Pushed along on wheelchairs or limping on bandaged legs, Australian survivors of the devastating Bali bomb attack arrived home Monday to tearful reunions with family and friends.

Rob Meredith, his right leg bandaged, reached Sydney on a special Qantas flight along with hundreds of others, many of whom fled the Bali nightclub before it was reduced to a burned-out shell around midnight Saturday.

"It was just a massive fireball," he said. "The roof came down and there were a few lucky people."

Like many who managed to escape, he scrambled over a wall behind the popular club after the huge bomb went off bringing the bar's ceiling crashing down and sparking a devastating blaze.

"It was amazing that anyone got out," he said. "It was terrifying, terrifying."

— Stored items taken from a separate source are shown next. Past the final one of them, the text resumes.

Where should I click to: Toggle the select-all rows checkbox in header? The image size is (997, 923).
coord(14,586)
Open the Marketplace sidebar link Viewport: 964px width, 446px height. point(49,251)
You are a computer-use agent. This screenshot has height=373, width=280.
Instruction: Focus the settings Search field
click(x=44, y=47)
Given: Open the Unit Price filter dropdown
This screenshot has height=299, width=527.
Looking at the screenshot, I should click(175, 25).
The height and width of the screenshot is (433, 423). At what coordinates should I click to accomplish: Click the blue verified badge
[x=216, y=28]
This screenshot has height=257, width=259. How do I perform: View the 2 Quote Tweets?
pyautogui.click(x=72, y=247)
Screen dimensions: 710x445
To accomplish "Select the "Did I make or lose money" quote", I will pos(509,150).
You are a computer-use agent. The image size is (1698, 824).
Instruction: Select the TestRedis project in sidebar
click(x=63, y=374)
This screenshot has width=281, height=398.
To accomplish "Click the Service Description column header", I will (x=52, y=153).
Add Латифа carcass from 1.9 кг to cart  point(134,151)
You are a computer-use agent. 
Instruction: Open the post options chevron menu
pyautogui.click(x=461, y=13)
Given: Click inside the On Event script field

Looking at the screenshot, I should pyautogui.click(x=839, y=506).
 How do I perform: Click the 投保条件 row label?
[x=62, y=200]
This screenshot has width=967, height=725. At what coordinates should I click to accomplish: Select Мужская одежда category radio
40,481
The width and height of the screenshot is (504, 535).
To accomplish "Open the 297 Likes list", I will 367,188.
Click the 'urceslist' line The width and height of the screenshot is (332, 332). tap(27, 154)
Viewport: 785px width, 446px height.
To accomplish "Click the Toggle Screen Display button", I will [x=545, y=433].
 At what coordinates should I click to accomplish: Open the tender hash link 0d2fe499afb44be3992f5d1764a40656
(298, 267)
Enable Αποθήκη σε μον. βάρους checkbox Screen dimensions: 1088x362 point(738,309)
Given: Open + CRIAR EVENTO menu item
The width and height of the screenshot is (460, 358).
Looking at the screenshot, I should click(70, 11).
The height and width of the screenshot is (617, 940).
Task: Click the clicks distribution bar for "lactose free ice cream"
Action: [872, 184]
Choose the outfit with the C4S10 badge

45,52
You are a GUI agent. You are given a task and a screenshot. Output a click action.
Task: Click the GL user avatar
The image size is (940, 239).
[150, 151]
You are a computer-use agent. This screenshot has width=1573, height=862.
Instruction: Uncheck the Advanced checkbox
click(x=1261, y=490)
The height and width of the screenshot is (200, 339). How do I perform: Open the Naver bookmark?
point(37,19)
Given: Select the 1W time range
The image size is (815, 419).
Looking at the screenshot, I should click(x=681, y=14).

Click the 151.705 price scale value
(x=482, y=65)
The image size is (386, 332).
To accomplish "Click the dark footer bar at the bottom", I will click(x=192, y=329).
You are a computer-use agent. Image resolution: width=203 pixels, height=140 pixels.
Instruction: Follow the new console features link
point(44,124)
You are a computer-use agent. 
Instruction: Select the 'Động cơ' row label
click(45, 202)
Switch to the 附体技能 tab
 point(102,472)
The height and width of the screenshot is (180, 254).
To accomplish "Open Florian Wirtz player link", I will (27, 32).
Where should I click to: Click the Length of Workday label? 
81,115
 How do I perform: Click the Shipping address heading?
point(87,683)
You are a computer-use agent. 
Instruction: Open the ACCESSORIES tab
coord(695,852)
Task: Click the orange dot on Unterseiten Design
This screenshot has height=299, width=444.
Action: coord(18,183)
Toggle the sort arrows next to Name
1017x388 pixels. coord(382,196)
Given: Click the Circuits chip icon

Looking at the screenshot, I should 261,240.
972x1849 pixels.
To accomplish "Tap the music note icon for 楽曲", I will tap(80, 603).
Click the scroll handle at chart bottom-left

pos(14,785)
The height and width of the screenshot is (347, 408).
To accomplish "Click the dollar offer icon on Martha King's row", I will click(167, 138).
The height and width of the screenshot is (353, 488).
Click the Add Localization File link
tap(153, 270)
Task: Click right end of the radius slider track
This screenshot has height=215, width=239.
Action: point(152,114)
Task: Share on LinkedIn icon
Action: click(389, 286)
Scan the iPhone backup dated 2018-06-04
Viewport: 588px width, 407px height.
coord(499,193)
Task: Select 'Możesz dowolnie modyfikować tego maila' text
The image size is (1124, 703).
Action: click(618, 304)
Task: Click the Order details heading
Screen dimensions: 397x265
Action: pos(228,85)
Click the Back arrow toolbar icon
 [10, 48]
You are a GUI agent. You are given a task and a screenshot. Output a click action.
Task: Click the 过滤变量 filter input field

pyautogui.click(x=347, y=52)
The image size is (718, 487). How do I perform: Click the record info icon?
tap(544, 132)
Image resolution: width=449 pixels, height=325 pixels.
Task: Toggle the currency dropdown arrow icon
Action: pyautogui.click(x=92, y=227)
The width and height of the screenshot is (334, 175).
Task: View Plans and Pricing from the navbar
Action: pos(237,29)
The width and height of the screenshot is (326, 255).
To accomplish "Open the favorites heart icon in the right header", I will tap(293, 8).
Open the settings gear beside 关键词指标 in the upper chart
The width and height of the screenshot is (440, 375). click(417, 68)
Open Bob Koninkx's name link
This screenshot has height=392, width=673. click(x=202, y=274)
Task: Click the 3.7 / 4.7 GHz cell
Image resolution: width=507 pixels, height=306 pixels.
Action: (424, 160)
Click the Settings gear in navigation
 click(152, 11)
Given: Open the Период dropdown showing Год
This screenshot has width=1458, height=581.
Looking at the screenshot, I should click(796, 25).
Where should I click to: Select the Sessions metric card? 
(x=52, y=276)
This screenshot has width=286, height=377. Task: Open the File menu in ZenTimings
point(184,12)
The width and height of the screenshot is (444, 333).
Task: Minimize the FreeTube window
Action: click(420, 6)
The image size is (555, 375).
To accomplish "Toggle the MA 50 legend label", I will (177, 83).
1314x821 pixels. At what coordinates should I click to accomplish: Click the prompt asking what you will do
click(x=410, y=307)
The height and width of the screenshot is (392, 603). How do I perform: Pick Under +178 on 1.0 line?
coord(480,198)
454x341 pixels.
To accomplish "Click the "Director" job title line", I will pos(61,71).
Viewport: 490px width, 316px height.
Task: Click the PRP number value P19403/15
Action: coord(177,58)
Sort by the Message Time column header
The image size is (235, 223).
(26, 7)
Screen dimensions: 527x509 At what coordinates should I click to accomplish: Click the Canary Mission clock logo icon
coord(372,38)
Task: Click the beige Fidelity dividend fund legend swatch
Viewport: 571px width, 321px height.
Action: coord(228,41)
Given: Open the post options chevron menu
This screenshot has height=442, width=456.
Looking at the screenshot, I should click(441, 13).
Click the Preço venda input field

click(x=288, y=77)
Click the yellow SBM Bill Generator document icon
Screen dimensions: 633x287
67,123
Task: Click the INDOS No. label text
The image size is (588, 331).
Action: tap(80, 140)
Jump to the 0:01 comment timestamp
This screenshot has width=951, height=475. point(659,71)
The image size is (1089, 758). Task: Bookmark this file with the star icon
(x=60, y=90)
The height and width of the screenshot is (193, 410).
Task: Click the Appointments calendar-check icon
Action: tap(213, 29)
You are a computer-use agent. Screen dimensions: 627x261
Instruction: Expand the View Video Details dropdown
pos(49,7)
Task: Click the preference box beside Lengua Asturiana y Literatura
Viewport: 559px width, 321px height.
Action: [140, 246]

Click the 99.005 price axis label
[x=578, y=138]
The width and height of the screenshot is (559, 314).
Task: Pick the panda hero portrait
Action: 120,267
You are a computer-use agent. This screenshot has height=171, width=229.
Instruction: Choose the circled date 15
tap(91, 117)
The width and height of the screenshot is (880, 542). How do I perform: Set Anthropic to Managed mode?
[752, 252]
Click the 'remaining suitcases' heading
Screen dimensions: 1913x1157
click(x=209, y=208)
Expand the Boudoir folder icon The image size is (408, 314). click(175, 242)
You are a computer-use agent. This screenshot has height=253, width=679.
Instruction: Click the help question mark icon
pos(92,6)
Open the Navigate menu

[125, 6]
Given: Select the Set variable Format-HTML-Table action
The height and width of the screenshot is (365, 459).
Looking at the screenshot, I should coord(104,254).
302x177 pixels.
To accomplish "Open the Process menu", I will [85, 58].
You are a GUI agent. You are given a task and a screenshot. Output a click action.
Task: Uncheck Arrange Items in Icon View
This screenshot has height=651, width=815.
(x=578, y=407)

More than 800 travelers, on three specially chartered Qantas flights left Bali early Monday and began arriving in Sydney. Virtually all Australian survivors were expected to have left the island paradise by the end of the day.

Glenn Dubois, 46, his eye and one leg bandaged, was thrown to the ground by the blast and had to pull five or six bodies off him to get up and escape.

"Thank God, thank God, I'm alive," he said. "Everyone in front of me was dead."

He said there were likely up to 800 people in the bar, most of them Australians.

The attack, "was certainly aimed at the Aussies," he said. "It was probably an easy prime target for the extremist Islamic militants."

Others arrived in the western city of Perth. The most seriously injured were ferried to city hospitals in a fleet of ambulances.

Perth woman Robyn Thompsett said she and husband Vaughn were very happy to be home but horrified by the attack she believed deliberately targeted Australians.

"I really believe whoever did this made a concerted effort to hit at the heart of Australia because that's where our kids play."

The Sari Club is one of the most popular bars among the hundreds of thousands of Australians who visit Bali -- just a four-hour flight from Perth -- each year.

Andrew Miller, who escaped unscathed, was among the dazed travelers in Sydney questioning the motives of the bombers.

"Why did they do that?" he asked. "Whoever did that. It was a waste of human life."